Quote Originally Posted by Atlantic
Unlike malaria and tuberculosis, HIV/AIDS was identified only 40 years ago, and still we’ve seen the same trend. After the infection emerged in the early 1980s, it went from a condition thought to affect only gay men in the global North to a global pandemic that, yes, mostly affects the global South today. In 2020, nearly 38 million people globally were living with HIV, and 680,000 people died from AIDS-related illnesses, with two-thirds of both cases and deaths in Africa. When effective antiretroviral drugs first became available in the early 1990s, they were expensive and mainly accessible to people in high-income countries. For these lifesaving tools to reach the global South took incredible activism and years of effort, and millions of people (mostly Africans) died as a result of this inaction. Even today, we do not have a vaccine against AIDS.

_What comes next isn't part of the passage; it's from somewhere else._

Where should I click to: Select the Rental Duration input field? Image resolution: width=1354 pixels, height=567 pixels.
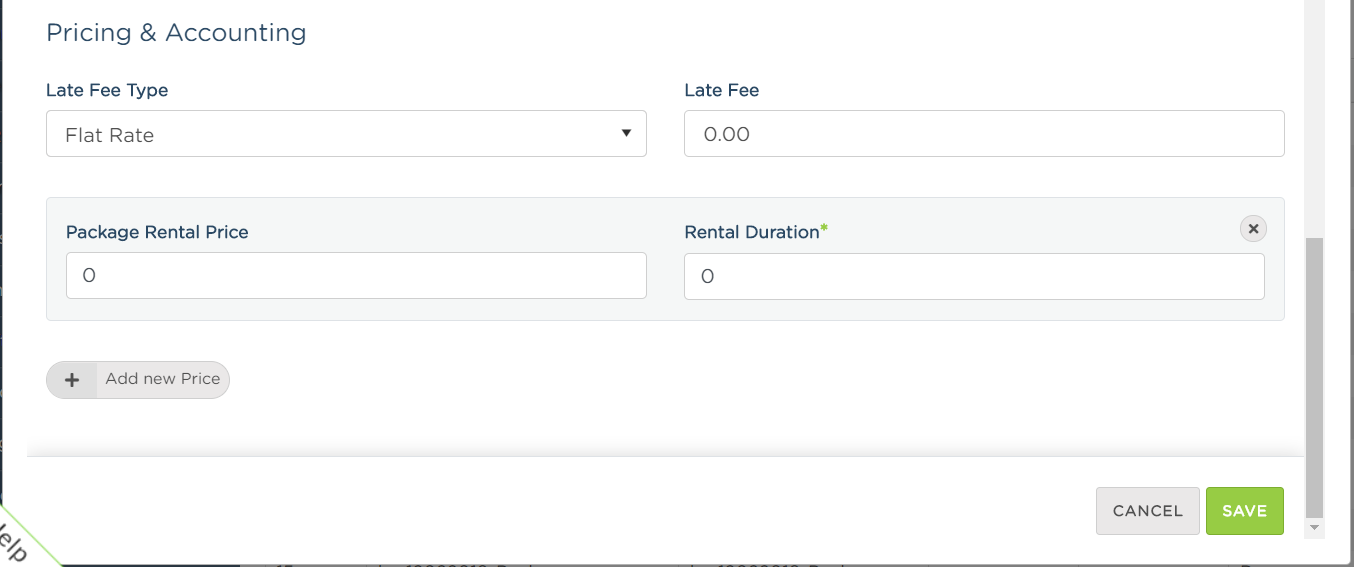pos(974,276)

Despite the continued toll of these “big three” infectious diseases, they are rarely spoken of as pandemics. “By epidemic we actually mean a pandemic that no longer kills people in rich countries,” wrote Peter Sands, the CEO of the Global Fund, an international group that combats these diseases. “By endemic we actually mean a disease the world could get rid of but hasn’t. HIV/AIDS, TB and malaria are pandemics that have been beaten in rich countries. Allowing them to persist elsewhere is a policy choice and a budgetary decision.”

With the coronavirus, the global South is being left behind once again.
That's very bad for the global south although, thankfully, it does mean things are clearing up in the north. So maybe that means we can start getting back to norm-

Ah. Largest Nuclear plant in Europe on Fire . Nevermind. Maybe the radiation will mutate the bugs and we'll have a zombie invasion after all.

Actually, the Fire is extinguished but that was still a close call.

Doesn't anyone in the military get This lecture ? Anymore? Or is "DO NOT SHOOT AT THE NUCLEAR REACTOR" considered to be so obvious we don't need to say it? Except, obviously, we do?

Respectfully,

Brian P.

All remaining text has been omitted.